All Women’s Action Society (Awam) information and communications officer Jernell Tan Chia Ee said it was crucial to allocate funds to carry out anti-sexual harassment training among educators.
This included developing and implementing a gender-based violence curriculum in teacher’s training colleges, she added.
“Based on Awam’s analysis of testimonies from the Save the Schools programme, we found that figures of authority comprised the second largest group of perpetrators.“Hence, we propose this training entail not only a gender-sensitised understanding of sexual harassment but also skills in managing such cases,” she said.
“This will enable educational institutions to reduce the rates of sexual harassment within their compounds and manage them in the medium to long term.”
Tan said funds should also be allocated towards gender-sensitivity training among frontliners within the police force and healthcare professionals.
She added that targeted educational programmes about menstrual hygiene and the provision of menstrual hygiene kits should be conducted among the B40, Orang Asli and indigenous communities beyond the Klang Valley.
The Gender Budget Group (GBG) said education should be prioritised, given how sexual and gender-based violence in schools leads to learning loss and dropout rates among women, teenage pregnancies and child marriage.
“Apart from gender-sensitisation courses for teachers, school administrators and Education Ministry officials, accessible counselling services for students who are victims or survivors of sexual harassment and gender-based violence must also be present,” it said in a statement to The Star.
The GBG is a coalition of 21 civil society organisations representing various intersectional issues and target groups.
It said that it was also vital that efforts to ensure investments in Technical and Vocational Education and Training (TVET) were both gender-sensitive and gender-responsive.

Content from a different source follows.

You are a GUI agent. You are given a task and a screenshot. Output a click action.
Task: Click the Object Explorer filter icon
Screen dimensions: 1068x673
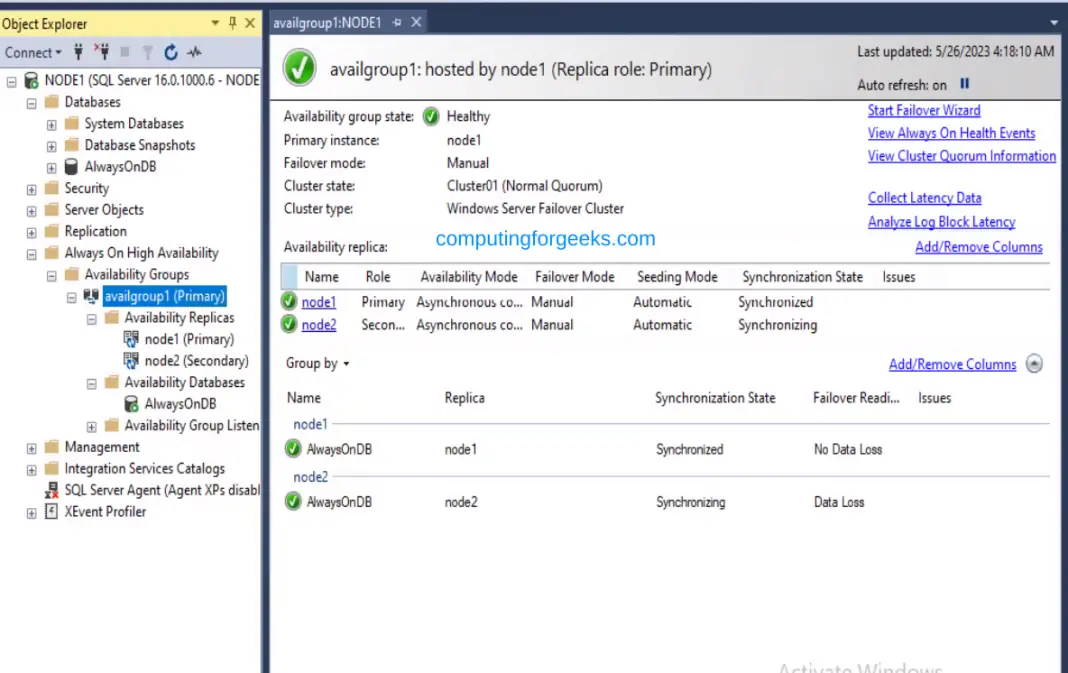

“Its (TVET) potential to encourage women’s economic empowerment by reducing institutional barriers must be mirrored in appropriate budgetary allocations for awareness and registration drives.
“There should also be fully subsidised vocational training centres in East Malaysia, where there are higher school dropout and unemployment rates.

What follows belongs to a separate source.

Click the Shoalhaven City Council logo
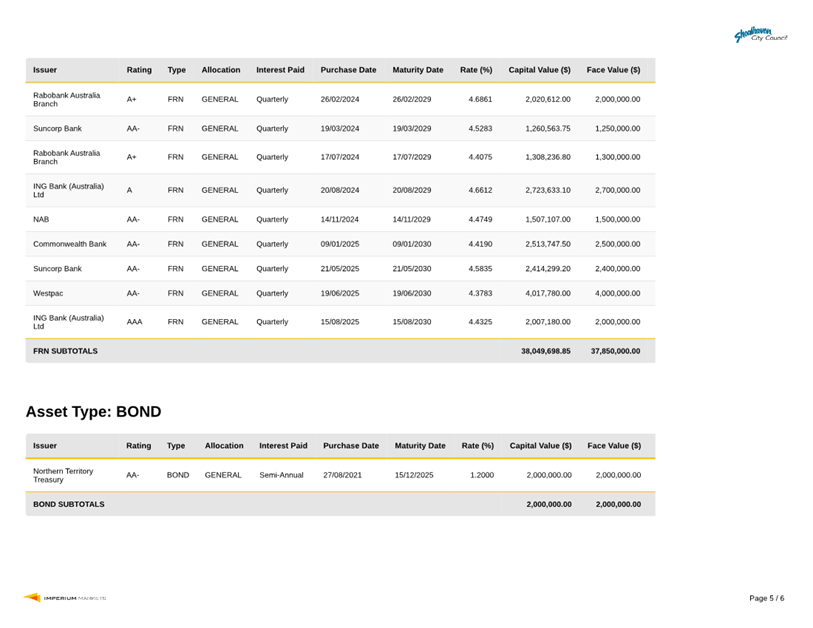This screenshot has height=628, width=813. pos(760,35)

“This ensures better access for underprivileged girls and boys in rural areas,” it added.
The GBG also said there need to be structural solutions to relieve women’s dual role in juggling work and domestic responsibilities.
“Quality childcare centres are needed to target the overall wellness of children, and not just be a place where working parents hand over their children for care.
“With regard to business financial support for women entrepreneurs, approaches or modules need to be developed for varying localities and ethnicities to ensure women feel more secure and confident to formalise their business,” it added.It said at least 1% of the national health budget should also be apportioned towards safe medical services for women which includes follow-up counselling services for rape victims and minors as part of the One-Stop Crisis Centre procedures.